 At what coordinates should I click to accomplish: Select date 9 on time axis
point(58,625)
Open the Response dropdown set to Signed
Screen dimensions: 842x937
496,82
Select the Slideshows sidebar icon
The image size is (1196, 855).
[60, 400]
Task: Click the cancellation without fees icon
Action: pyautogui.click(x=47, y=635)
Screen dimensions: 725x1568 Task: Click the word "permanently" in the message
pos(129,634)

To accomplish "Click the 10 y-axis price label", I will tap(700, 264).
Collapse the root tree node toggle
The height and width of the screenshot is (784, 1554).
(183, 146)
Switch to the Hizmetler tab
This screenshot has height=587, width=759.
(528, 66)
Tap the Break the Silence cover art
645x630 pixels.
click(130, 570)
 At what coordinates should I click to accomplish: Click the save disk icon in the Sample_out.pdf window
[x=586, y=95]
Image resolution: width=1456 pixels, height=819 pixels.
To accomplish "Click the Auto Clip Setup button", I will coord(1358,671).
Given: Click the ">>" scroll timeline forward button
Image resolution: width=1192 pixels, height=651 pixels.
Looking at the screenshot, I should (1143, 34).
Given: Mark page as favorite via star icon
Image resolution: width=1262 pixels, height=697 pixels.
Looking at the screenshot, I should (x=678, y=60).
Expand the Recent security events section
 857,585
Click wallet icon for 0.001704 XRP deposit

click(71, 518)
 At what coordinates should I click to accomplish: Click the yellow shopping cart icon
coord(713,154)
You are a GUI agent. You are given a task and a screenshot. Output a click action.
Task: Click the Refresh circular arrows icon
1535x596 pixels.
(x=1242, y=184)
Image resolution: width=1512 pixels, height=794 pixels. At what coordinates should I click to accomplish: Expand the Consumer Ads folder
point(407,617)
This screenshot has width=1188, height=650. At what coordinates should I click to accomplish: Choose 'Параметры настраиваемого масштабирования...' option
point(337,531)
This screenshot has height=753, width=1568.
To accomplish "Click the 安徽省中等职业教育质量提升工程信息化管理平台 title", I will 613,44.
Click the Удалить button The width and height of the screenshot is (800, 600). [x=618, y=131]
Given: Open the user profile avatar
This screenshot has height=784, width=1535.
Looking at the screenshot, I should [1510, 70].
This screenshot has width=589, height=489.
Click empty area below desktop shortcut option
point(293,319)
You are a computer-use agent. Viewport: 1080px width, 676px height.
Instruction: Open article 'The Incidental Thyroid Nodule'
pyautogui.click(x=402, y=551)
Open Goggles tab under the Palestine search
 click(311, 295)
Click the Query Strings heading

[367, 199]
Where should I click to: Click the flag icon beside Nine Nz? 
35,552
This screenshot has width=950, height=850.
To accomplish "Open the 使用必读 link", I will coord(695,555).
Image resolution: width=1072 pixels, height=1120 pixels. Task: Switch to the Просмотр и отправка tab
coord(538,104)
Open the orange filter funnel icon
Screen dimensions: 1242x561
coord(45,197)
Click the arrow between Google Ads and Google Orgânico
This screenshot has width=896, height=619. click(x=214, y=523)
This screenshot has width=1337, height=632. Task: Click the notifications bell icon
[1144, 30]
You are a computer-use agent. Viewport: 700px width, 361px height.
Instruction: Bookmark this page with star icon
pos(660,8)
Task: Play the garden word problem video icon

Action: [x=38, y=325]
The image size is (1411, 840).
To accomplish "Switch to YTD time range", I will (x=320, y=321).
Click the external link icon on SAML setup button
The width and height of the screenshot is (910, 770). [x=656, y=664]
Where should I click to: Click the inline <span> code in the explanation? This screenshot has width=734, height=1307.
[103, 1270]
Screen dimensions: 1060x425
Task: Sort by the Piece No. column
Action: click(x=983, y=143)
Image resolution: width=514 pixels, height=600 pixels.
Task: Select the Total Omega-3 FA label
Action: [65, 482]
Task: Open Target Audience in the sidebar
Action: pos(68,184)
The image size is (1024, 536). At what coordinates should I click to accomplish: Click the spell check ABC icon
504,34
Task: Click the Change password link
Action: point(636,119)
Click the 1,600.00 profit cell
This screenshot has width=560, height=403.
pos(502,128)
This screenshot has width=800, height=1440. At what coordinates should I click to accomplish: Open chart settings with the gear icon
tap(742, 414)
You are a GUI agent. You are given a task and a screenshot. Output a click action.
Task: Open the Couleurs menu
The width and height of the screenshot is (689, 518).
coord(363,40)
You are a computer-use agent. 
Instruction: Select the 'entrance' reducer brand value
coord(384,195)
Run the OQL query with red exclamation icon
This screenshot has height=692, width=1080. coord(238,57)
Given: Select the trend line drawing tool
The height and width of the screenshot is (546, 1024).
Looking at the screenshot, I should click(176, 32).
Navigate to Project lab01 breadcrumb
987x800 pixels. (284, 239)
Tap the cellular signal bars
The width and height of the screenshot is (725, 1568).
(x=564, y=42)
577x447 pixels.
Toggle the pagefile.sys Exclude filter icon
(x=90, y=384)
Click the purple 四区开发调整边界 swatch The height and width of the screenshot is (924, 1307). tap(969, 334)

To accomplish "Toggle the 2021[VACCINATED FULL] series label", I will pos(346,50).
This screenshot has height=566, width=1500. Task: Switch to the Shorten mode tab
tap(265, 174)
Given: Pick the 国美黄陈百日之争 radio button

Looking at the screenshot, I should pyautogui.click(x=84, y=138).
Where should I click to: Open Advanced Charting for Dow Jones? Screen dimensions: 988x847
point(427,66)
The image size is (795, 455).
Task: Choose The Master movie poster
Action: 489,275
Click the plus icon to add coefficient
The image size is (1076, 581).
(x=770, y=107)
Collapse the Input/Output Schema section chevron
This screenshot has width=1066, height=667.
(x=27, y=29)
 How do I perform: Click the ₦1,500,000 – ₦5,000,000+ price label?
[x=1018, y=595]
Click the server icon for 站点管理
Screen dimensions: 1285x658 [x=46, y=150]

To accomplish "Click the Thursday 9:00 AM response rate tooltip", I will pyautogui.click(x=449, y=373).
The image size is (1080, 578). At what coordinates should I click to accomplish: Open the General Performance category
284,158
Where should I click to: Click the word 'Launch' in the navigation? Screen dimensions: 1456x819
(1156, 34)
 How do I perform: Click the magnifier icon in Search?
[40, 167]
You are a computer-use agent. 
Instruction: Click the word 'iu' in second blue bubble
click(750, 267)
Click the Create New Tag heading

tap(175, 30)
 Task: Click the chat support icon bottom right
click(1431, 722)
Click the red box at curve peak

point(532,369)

........

EXERCISE PROMPT =
Whenever a line in the entries holds the word "computer", copy that line.

SOLUTION FOR THIS EXERCISE =
You are a computer-use agent. Viewport: 1080px width, 676px height.
You are a computer-use agent. Viewport: 700px width, 361px height.
You are a computer-use agent. 
You are a computer-use agent. 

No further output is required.